The legacy of Lieutenant-Colonel Thomas Nangle, chaplain to the Royal Newfoundland Regiment during the First World War, was honoured at his alma mater, St. Bonaventure’s College in St. John’s, on Jan. 17 with the creation of a new bursary.
The Nangle Memorial Bursary is a gift from Nangle’s son-in-law, Neil Galbraith and his wife, Mavourneen (Nangle) Galbraith of New South Wales, Australia. The bursary is for $48,000, the same amount of money publicly raised by Nangle in 1922 to ensure the completion of Newfoundland’s distinctive National War Memorial in St. John’s.

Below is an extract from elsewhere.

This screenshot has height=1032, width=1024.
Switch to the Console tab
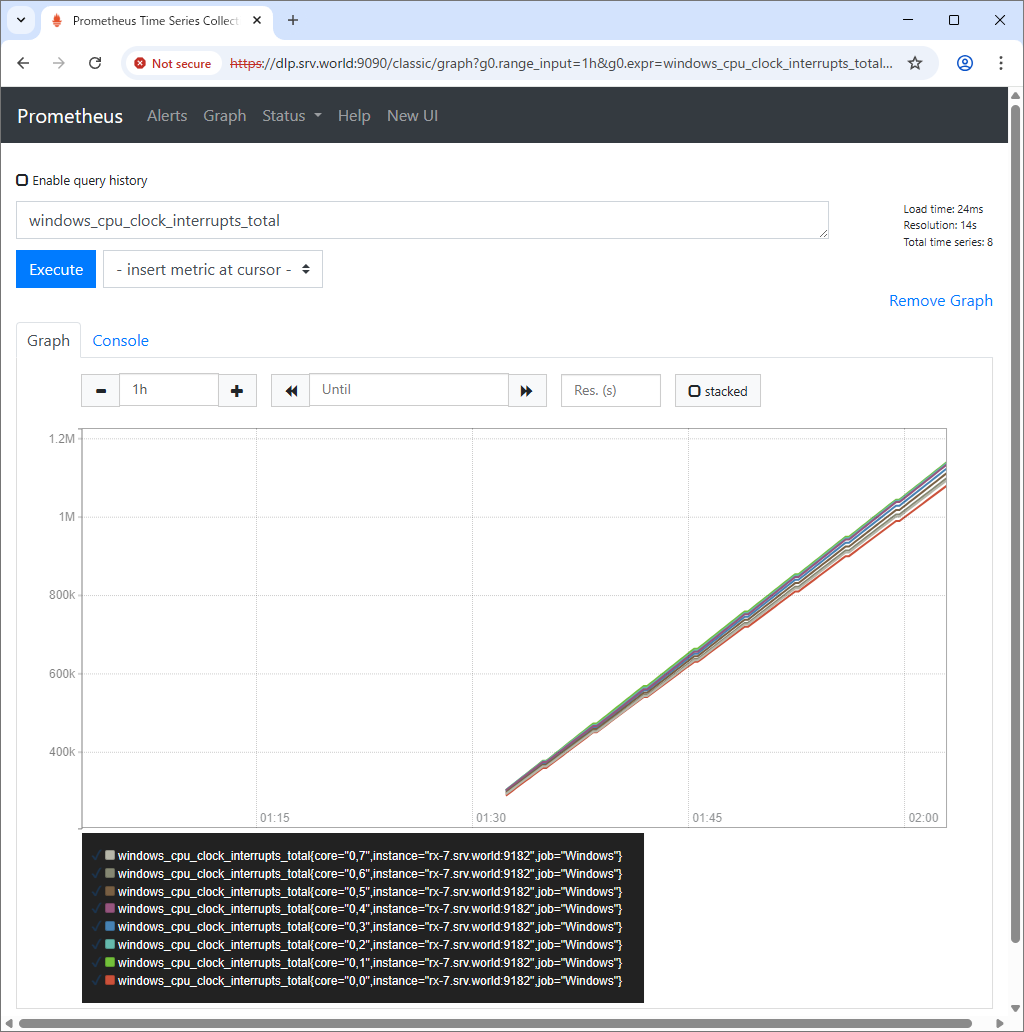click(120, 340)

Nangle was born in St. John’s in 1889. His father died shortly after and he was placed in the Roman Catholic Orphanage in St. John’s. When Nangle turned 15, he became
a live-in boarder at St. Bonaventure’s College, where he was known as a gifted athlete and member of the college cadet corps.

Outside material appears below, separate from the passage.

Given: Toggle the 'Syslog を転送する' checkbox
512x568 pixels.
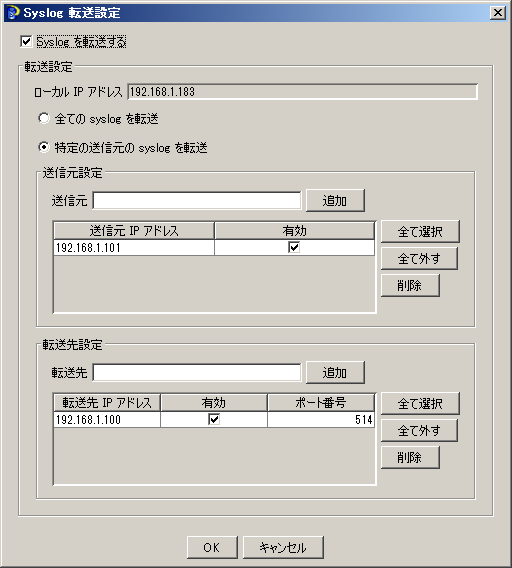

Following his seminary studies in Ireland, Nangle was ordained a Roman Catholic priest in St. John’s in 1913. He served as the Roman Catholic chaplain to the Newfoundland Regiment from 1916 to 1919. In that role, he served the soldiers in the trenches and rest areas, buried the dead and consoled the wounded and those suffering from operational stress. He also had to write to the families of those who were dead or missing.
He was often known for risking his life to tend to the men, regardless of their religious affiliation. He became known as the “heart and soul” of the regiment to the men whom he referred to as “ours.” He was wounded in the arm and suffered from trench foot for the rest of his life.

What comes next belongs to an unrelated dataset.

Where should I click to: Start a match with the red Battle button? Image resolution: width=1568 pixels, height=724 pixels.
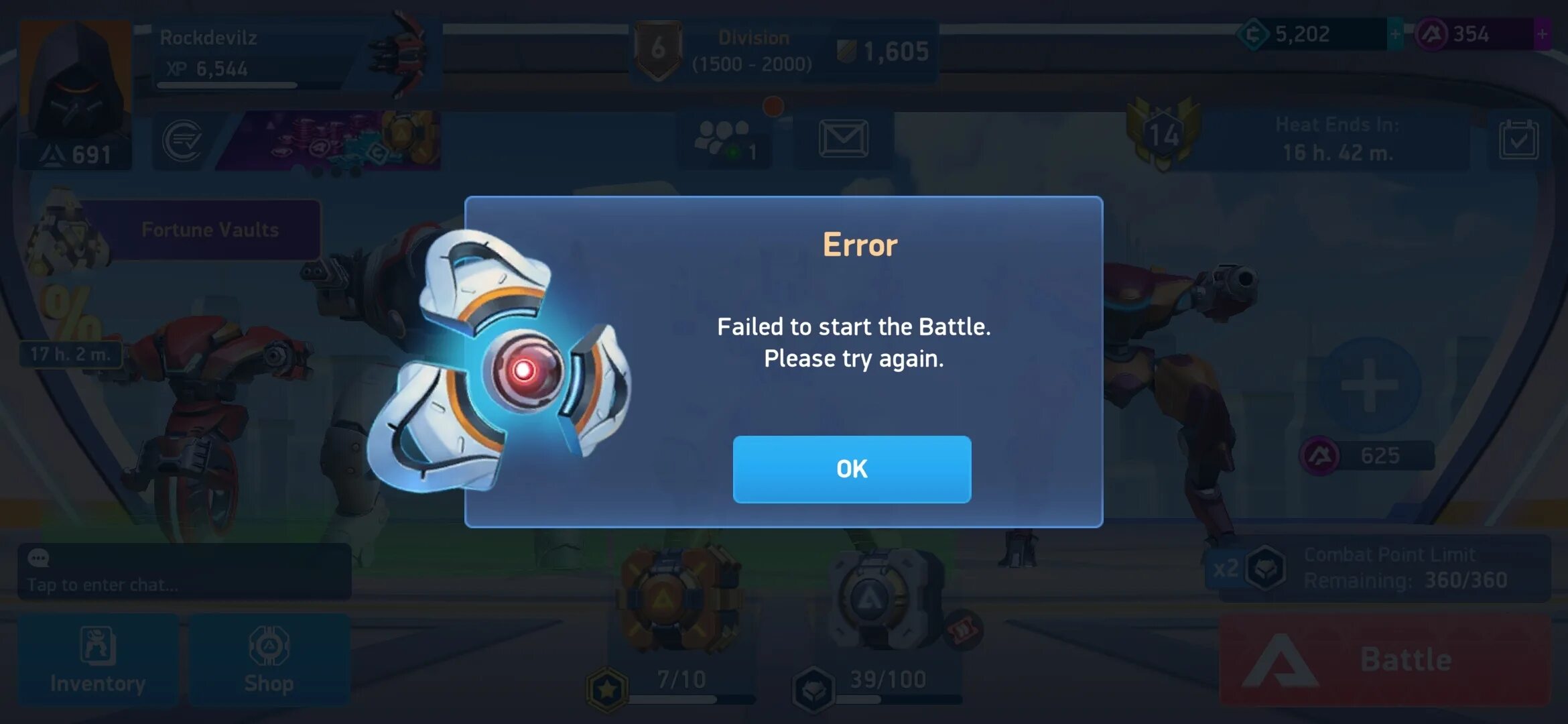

From 1919 to 1925, Captain Nangle, subsequently promoted to major and then to lieutenant-colonel, served as the Dominion of Newfoundland’s director of War Graves, Registration, Enquiries and Exploit Memorials. He was tasked with: identifying and marking the graves of as many Newfoundlanders as he could locate on the former battlefields of Gallipoli, France and Belgium; exhuming and re-interring the remains of soldiers into officially designated Allied war cemeteries or gravesites; and commemorating the major actions of the regiment during the war.
It was during this period that he formulated his vision for the five caribou statues in France and Belgium known as the “Trail of the Caribou.”
Nangle was the driving force in the acquisition and planning of the famous Beaumont-Hamel Newfoundland Memorial Parkin France, which was designated a Canadian Heritage Site on April 10, 1997.
He also assisted in the fundraising, designing and completion of Newfoundland’s compelling National War Memorial in St. John’s. It was unveiled by Field Marshal Earl Douglas Haig on July 1, 1924, the eighth anniversary of the Battle of Beaumont-Hamel.
In 1926, Nangle left the priesthood and moved to Rhodesia on a veteran’s land grant. There, he became a farmer, newspaper editor, founder of the Rhodesian Labour Party and member of the Rhodesian parliament. He would eventually marry and raise a family of four. He died in January 1972.
From 1926 onward, Nangle was all but forgotten until historians John Fitzgerald and Gary Browne rectified that with assistance from Newfoundland and Labrador Command of The Royal Canadian Legion, the Roman Catholic Basilica Museum Committee and St. Bonaventure’s College.
In recent years, there have been several events to commemorate Nangle, including the publication of the book, Soldier Priest In The Killing Fields of Europe: Padre Thomas Nangle by Gary Browne and Darrin McGrath in 2006; a street named after him in St. John’s; recognition by the Historic Sites and Monuments Board of Canada; the 2016 world premiere of Opera on the Avalon’s production “Ours” by Newfoundland librettist Robert Chafe and composer John Estacio; and the 2016 completion of First World War exhibits centred around Nangle at the Basilica of St. John the Baptist in St. John’s.